John Corcoran ‘was one in a million’
Corcoran, who died suddenly during the week, was chatting to the team medic when his phone rang. It was this newspaper, looking for results from his home division of Carbery.
Without hesitating, Corcoran reeled off precise results in “20-odd” games at various grades, estimates Murphy. No notes. No consultation.
“I asked him after he hung up if he’d been making them up as he went along,” says Murphy.
“Not at all. They were all correct. Amazing. I never saw anything like it.”
The obvious description of Corcoran, who topped out well over six feet and was built to match, was a gentle giant. Hidden depths would be better, though.
Corcoran managed the Carbery side that won the Cork senior football championship in 2004, was a Cork senior football selector from 2005 to 2007 and was a selector on the UCC Sigerson-winning teams of 2011 and 2014.

He held various positions in his club, St Mary’s, with the Carbery board, was secretary of Comhairle Ardoideachais and college delegate to the Munster Council, as well as refereeing in the Carbery division.
His reputation always preceded him.
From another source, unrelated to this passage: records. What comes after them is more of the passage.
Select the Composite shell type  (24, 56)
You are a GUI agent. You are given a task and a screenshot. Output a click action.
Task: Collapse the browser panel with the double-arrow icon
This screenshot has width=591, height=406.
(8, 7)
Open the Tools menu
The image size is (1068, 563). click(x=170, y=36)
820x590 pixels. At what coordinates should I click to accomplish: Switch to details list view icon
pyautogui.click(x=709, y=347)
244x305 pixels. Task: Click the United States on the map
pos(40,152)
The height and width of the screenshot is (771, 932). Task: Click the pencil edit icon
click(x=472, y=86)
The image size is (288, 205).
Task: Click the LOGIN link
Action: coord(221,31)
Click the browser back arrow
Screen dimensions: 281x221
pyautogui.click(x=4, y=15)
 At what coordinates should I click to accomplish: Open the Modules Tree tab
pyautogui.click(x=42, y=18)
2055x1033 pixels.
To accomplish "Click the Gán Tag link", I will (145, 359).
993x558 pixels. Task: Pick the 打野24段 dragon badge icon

Alan Quirke would share a Cork senior dressing-room with Corcoran, but even as a kid in school Quirke heard stories from the St Mary’s lads in the class about the larger-than-life figure in their club.
“He came in as a selector with Billy Morgan and was very good to read a game,” says Quirke.
“The other strong point he had was he attended so many games all over the county, particularly in west Cork.
“Because of that he had an in-depth knowledge of players in the club scene, from junior B all the way up to senior.
"Back then himself and Ger O’Sullivan from Dromtarriffe would have been looking at the likes of Donncha O’Connor and Sean Levis, guys from smaller clubs. That would have been a big strength of theirs.
“Billy (Morgan) would be soft-spoken, generally, while John was boisterous and slagging lads, hopping off people — so the chemistry between them was good.”
The jovial west Cork man was also a boon to journalists.
At press events he was accommodating, articulate and talkative: This writer saw him once, in Páirc Uí Rinn, fielding questions about an upcoming Cork game.
In among the inquiries about injuries and commitment detonated a question in Irish, but Corcoran returned fire in the same language without pausing for breath.
He duly answered the next question, asked in English, before inhaling.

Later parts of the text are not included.